Looks much bigger than 6.6 gallons with no visual reference. It's a bow front, yes? Filter in the canopy or behind the back ground?


----------



## metricliman (Sep 3, 2012)

b3w4r3 said:


> Looks much bigger than 6.6 gallons with no visual reference. It's a bow front, yes? Filter in the canopy or behind the back ground?


Yes it is a bowfront. The filter is right behind the background.


----------



## Yael (Nov 25, 2012)

Love it!


----------



## metricliman (Sep 3, 2012)

Yael said:


> Love it!


Thanks!


----------



## Deeda (Oct 12, 2012)

I like it! The nice thing about smaller tanks is you can have more of them for different species of fish, within reason.


----------



## CrypticLifeStyle (Dec 14, 2009)

neat little tank. I always wanted to get into shellies. Grab some pics of the fish


----------



## metricliman (Sep 3, 2012)

CrypticLifeStyle said:


> neat little tank. I always wanted to get into shellies. Grab some pics of the fish


I will as soon as I get some fish. I'm surprised I can't get them here.


----------



## CrypticLifeStyle (Dec 14, 2009)

I've seen them at one shop up here twice, but no luck up here either nor have i ever seen them on forum sales or craiglist. You might have to order them online. Jeff Rapps might have them. I hate paying the shipping online, but may have to bite the bullet lol


----------



## metricliman (Sep 3, 2012)

CrypticLifeStyle said:


> I've seen them at one shop up here twice, but no luck up here either nor have i ever seen them on forum sales or craiglist.
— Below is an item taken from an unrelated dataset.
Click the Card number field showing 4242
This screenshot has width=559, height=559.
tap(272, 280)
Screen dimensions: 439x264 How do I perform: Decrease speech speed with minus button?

You might have to order them online. Jeff Rapps might have them. I hate paying the shipping online, but may have to bite the bullet lol


Yeah, I'm really itching to get fish in this tank.


----------



## Yael (Nov 25, 2012)

did you make the background or cut one to fit?


----------



## metricliman (Sep 3, 2012)

Yael said:


> did you make the background or cut one to fit?


I made it. 2 panels of styro, drylok, and sand.


----------



## Yael (Nov 25, 2012)

Looks very natural!


----------